### 提示された文章
__________
日本では1,200万例以上の患者が存在するといわれ、比較的女性に多いとされるドライアイ。涙液層の安定性が低下することで発症し、眼不快感や視機能異常を伴うこともある。その原因の1つに涙液が蒸発するマイボーム腺機能不全(MGD)がある。東邦大学医療センター大森病院眼科教授の堀裕一氏は、ルミナス・ビージャパン主催のメディアセミナーで講演し、MGDを伴うドライアイ診療の現況と新たな選択肢であるIntense Pulsed Light(IPL)治療の有用性について説明した。

涙液表面の脂質不足がドライアイの原因に

 眼瞼に存在するマイボーム腺は、涙液表面の油層を形成する脂質を分泌している。油層には水の蒸発防止、涙液への粘性や弾性の付与、角膜表面の潤滑化などの働きがあり、MGDにより脂質が分泌されなくなると、涙液層が不安定化してドライアイを引き起こす。

 MGDは近年提唱された比較的新しい疾患概念で、ドライアイ研究会のMGDワーキンググループではMGDを「さまざまな原因によってマイボーム腺の機能がびまん性に異常を来した状態で、慢性の眼不快感を伴う」と定義している。

 MGDの診断では、まず眼不快感などの自覚症状の有無を確認した後、マイボーム腺開口部周囲の異常所見や開口部の閉塞所見をチェックする。堀氏によると、MGDを伴うドライアイとその他の原因によるドライアイには乾燥感や圧迫感を感じるなど症状が重なる部分があり、両者を明確に鑑別するのは難しいという。

 なお、これまでの研究でコンタクトレンズ(CL)装用がマイボーム腺の機能障害に関連することが分かっている。CL装用群121例(平均年齢31.8歳)と非装用の健康対照群137例(同31.4歳)でマイボグラフィによるマイボーム腺スコアなどを比較したところ、CL装用群では同腺スコアが有意に不良で(P<0.0001)、平均値は60歳代と同等だった(Ophthalmology 2009; 116: 379-384)。
__________
### 保存済みデータ

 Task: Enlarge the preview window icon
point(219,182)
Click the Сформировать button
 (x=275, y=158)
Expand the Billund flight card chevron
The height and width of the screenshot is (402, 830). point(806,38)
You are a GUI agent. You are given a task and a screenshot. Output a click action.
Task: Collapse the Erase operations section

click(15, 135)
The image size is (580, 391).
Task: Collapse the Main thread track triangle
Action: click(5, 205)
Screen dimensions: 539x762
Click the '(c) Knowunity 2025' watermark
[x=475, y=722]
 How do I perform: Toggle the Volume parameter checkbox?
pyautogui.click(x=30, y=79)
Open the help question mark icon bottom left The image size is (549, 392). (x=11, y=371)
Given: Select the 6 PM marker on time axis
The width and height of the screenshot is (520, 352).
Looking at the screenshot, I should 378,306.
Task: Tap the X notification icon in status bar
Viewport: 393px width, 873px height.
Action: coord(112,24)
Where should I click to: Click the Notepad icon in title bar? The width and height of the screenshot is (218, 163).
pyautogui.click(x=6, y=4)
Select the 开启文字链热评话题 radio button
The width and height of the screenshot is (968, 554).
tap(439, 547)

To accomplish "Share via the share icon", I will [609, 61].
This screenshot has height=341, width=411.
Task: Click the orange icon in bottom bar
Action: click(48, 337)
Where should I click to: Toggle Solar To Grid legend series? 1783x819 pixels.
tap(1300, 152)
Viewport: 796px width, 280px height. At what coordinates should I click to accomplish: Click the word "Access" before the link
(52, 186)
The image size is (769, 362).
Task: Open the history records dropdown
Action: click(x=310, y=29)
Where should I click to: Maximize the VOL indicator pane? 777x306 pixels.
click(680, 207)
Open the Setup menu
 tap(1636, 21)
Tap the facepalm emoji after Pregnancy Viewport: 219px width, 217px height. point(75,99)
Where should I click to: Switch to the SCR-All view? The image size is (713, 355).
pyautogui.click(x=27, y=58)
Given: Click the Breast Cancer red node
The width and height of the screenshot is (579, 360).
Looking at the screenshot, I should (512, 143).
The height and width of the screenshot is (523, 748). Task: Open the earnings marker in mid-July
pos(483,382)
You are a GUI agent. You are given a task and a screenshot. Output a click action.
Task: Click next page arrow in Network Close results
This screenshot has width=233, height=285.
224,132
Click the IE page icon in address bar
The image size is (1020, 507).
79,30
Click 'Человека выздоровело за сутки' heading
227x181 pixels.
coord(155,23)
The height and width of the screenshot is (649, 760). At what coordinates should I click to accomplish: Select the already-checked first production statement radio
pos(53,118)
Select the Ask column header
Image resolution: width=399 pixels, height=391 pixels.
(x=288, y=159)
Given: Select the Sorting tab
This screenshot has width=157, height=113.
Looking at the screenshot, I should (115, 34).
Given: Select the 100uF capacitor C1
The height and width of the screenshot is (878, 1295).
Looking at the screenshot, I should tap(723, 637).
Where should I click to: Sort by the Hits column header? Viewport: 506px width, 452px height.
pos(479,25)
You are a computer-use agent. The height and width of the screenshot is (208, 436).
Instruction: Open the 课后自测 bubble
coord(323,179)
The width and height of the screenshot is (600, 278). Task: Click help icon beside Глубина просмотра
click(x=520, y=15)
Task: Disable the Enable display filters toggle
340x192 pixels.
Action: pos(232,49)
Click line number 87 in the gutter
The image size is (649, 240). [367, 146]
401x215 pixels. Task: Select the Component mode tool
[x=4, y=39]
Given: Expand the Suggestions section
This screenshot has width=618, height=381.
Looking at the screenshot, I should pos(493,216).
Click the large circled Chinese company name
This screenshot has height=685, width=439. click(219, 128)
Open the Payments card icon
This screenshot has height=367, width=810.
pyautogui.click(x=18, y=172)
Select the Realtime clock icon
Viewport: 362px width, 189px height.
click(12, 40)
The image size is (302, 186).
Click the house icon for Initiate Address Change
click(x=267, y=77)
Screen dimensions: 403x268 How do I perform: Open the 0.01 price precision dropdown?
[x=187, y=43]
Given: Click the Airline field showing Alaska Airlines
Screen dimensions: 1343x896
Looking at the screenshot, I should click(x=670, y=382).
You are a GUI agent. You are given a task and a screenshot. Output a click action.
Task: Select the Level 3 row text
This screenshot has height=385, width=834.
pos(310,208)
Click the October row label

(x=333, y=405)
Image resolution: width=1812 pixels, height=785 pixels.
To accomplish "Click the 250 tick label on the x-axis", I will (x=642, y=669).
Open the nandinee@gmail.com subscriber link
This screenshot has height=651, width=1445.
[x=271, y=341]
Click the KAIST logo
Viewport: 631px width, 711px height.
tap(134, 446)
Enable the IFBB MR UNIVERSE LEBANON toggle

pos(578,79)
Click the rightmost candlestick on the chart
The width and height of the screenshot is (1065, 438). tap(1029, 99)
__________
### 課題の内容
1. ドライアイに関する記事から、「涙液表面の脂質不足がドライアイの原因に」で始まり「快感を伴う」と定義している。」に至るまでの部分を、一字も変えずに引用してください。
2. ドライアイに関する記事をもとに、次の問いに答えてください。
(a) 日本には、ドライアイの患者が何例以上存在するといわれていますか。
(b) マイボーム腺が分泌する脂質は、涙液表面の何を形成していますか。
(c) CL装用群のマイボーム腺スコアの平均値は、何歳代と同等でしたか。
3. ドライアイに関する記事の続きを、最後の文の後から書き進めてください。

### 解答欄
1.
涙液表面の脂質不足がドライアイの原因に

 眼瞼に存在するマイボーム腺は、涙液表面の油層を形成する脂質を分泌している。油層には水の蒸発防止、涙液への粘性や弾性の付与、角膜表面の潤滑化などの働きがあり、MGDにより脂質が分泌されなくなると、涙液層が不安定化してドライアイを引き起こす。

 MGDは近年提唱された比較的新しい疾患概念で、ドライアイ研究会のMGDワーキンググループではMGDを「さまざまな原因によってマイボーム腺の機能がびまん性に異常を来した状態で、慢性の眼不快感を伴う」と定義している。

2.
(a) 1,200万例以上
(b) 油層
(c) 60歳代

3.
美容皮膚科領域で用いられてきたIPL治療、眼科領域でも期待

 現在、国内で主に行われているMGDの治療法は、綿棒やアイマスクなどによるセルフマネジメントと抗菌薬による薬物治療に大別される。さらに、近年ではIPL治療機器やサーマルパルセーションシステム(Lipiflow)などのデバイスを用いた新たな治療法も登場している。

 IPL治療はこれまで主に美容皮膚科領域で用いられてきたが、MGDを伴うドライアイ治療への有効性が米国の研究で示され、2021年に米食品医薬品局(FDA)の承認を取得。その後、昨年(2022年)12月にルミナス社製のOptiLightが日本で医療機器製造販売承認を取得した。

 MGD患者31例62眼(女性17例、平均年齢47.6±16.8歳)を対象とした国内多施設研究では、IPL治療と鑷子によるマイボーム腺圧出の併用により、MGDの自覚症状、他覚所見とも有意な改善が示されているCornea 2019; 38: e4)。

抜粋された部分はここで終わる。